Estimation of surface long wave radiation and broadband emissivity using Moderate Resolution Imaging Spectroradiometer (MODIS) land surface temperature/emissivity products

The Moderate Resolution Imaging Spectroradiometer (MODIS) global land surface temperature (LST)/emissivity products supply daily, 8-day, and monthly global temperature and narrowband emissivity data. This article uses these products to calculate the surface long wave radiation of natural objects such as sand, soil, vegetation, etc., based on the Planck function and the Stefan-Boltzmann law. The results show that using the narrowband emissivity of a single band instead of the broadband emissivity results in large errors of up to 100 W m(-2) of the calculated long wave radiation. A method to calculate broadband emissivity in the entire TIR spectral region from the narrowband emissivities of the MODIS bands (29, 31, and 32) in the thermal infrared region is proposed.

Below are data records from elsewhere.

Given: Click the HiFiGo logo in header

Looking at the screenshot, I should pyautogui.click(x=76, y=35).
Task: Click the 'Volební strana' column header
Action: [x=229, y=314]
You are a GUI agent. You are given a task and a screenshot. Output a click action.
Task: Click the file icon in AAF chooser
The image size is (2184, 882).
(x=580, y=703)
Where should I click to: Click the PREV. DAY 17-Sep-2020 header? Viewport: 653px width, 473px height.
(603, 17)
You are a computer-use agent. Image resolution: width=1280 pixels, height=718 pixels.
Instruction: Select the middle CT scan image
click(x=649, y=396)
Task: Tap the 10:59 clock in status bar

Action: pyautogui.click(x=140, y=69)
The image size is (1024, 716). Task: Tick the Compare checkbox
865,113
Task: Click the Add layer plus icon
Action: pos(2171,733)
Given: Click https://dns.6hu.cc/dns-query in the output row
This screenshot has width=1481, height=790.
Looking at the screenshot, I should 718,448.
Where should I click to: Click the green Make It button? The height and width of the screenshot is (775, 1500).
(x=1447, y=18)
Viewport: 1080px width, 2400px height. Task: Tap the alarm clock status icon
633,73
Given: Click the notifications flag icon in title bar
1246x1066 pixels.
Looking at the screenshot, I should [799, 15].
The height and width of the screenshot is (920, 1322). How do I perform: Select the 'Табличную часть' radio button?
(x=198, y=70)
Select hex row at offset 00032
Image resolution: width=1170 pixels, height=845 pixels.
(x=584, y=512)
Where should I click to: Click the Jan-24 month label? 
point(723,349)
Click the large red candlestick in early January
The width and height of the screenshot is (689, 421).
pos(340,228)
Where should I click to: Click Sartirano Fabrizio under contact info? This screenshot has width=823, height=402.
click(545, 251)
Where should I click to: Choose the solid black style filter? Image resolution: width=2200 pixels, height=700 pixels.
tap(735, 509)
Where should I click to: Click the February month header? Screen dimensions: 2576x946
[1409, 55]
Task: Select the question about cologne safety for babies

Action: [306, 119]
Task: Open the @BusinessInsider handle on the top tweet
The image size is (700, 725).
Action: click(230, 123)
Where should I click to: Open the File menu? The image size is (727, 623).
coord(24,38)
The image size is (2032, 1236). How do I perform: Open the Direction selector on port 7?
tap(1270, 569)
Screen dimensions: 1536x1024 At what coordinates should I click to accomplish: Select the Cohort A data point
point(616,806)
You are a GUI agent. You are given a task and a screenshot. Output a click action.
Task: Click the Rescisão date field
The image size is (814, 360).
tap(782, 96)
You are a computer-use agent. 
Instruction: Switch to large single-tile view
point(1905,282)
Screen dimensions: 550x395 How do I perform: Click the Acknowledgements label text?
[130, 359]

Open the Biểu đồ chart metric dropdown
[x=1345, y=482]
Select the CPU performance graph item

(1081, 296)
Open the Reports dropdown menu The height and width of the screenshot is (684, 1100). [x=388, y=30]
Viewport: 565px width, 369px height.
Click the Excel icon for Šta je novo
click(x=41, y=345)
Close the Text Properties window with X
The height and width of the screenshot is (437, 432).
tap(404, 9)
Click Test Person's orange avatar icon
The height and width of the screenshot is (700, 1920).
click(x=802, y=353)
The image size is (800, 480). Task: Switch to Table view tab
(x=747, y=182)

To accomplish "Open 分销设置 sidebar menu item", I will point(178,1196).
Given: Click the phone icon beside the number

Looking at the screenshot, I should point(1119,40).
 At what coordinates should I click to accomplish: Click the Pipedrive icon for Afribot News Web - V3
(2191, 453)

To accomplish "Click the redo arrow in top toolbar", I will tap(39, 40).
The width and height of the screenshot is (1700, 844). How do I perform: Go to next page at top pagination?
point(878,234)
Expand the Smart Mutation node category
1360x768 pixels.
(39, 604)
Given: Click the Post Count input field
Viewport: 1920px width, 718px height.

Using the broadband emissivity, the surface long wave radiation could be calculated to an accuracy better than 6 W m(-2) in the temperature region of 240-330 K, with a standard deviation of 1.22 W m(-2), and a maximum error of 6.05 W m(-2) (not considering the uncertainty associated with the MODIS LST/emissivity products themselves). The satellite estimated broadband emissivity was compared with 3-year (January 2001 to December 2003) ground-based measurements of emissivity at Gaize (32.30 degrees N, 84.06 degrees E, 4420 m) on the western Tibetan Plateau. The results show that the broadband emissivity calculated from MODIS narrowband emissivities by this method matches well the ground measurements, with a standard deviation of 0.0085 and a bias of 0.0015.